### Provided passage

══════════════════════════════

Forecasts for Upper Cook Inlet sockeye salmon have dropped precipitously, just in time for the state’s fishermen to have another beef with Alaska’s fisheries managers in a few months.
“In 2017, a run of approximately 4.0 million sockeye salmon is forecasted to return to UCI with a commercial harvest of 1.7 million,” reads an Alaska Department of Fish and Game release. “The forecasted commercial harvest in 2017 is 1.2 million less than the 20-year average harvest.”
The Upper Cook Inlet sockeye salmon harvest of 2.4 million, which was 17 percent less than the recent 10-year average, fetched an ex-vessel price of $1.50 per pound for a total value of $21 million.
With an average weight of 5.8 pounds per fish, 1.2 million sockeye are worth $10.4 million in 2016 prices.
For commercial Upper Cook Inlet sockeye fishermen, the forecast plays into a long-standing management feud the Alaska Board of Fisheries will have to pick up at the beginning of 2017, largely concerning whether or not management policies have been harming the sockeye stocks — and fishermen — by allowing too many to escape to their spawning grounds.

══════════════════════════════

### Supplied records
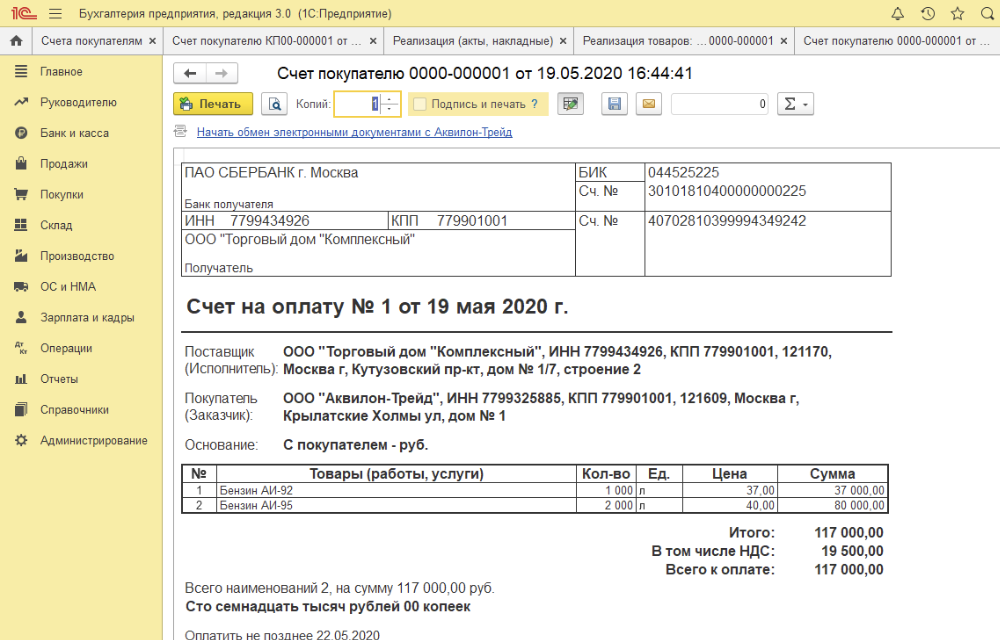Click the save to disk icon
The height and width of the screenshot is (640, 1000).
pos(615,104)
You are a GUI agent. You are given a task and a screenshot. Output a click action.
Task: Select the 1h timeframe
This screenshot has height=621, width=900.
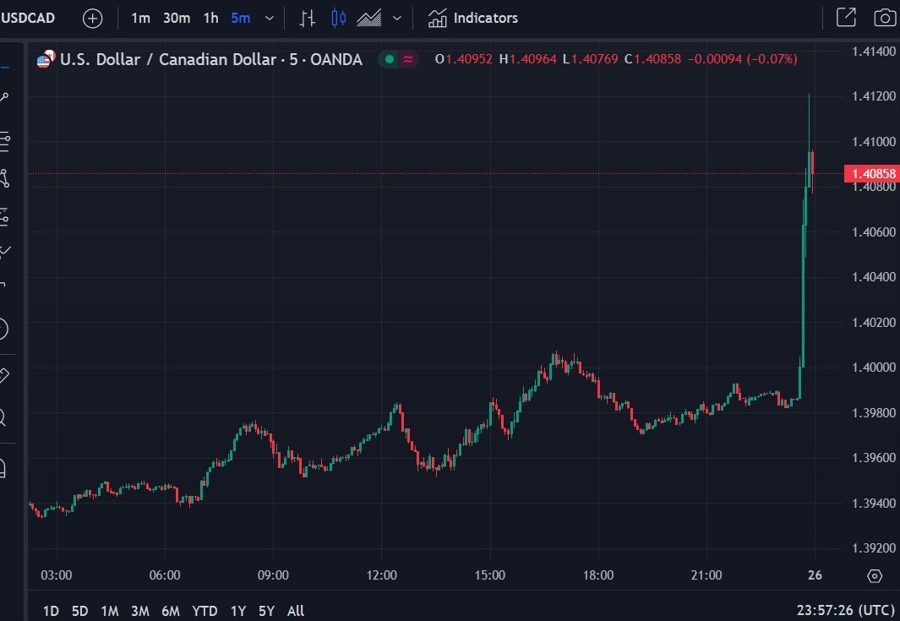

══════════════════════════════

### Written tasks
1. Summarize the Cook Inlet sockeye text in two sentences.
2. Render this sentence from the Cook Inlet sockeye text in French: "With an average weight of 5.8 pounds per fish, 1.2 million sockeye are worth $10.4 million in 2016 prices."
3. Duplicate the stretch of the Cook Inlet sockeye text from "Forecasts for Upper" through "a few months.".

### Expected answers
1. The 2017 forecast for Upper Cook Inlet is a sockeye run of about 4.0 million fish with a commercial harvest of 1.7 million, which is 1.2 million below the 20-year average. The forecast feeds into a long-standing dispute, which the Alaska Board of Fisheries will take up early in 2017, over whether management policies have harmed sockeye stocks and fishermen by letting too many fish escape to their spawning grounds.

2. Avec un poids moyen de 5,8 livres par poisson, 1,2 million de saumons rouges valent 10,4 millions de dollars aux prix de 2016.

3.
Forecasts for Upper Cook Inlet sockeye salmon have dropped precipitously, just in time for the state’s fishermen to have another beef with Alaska’s fisheries managers in a few months.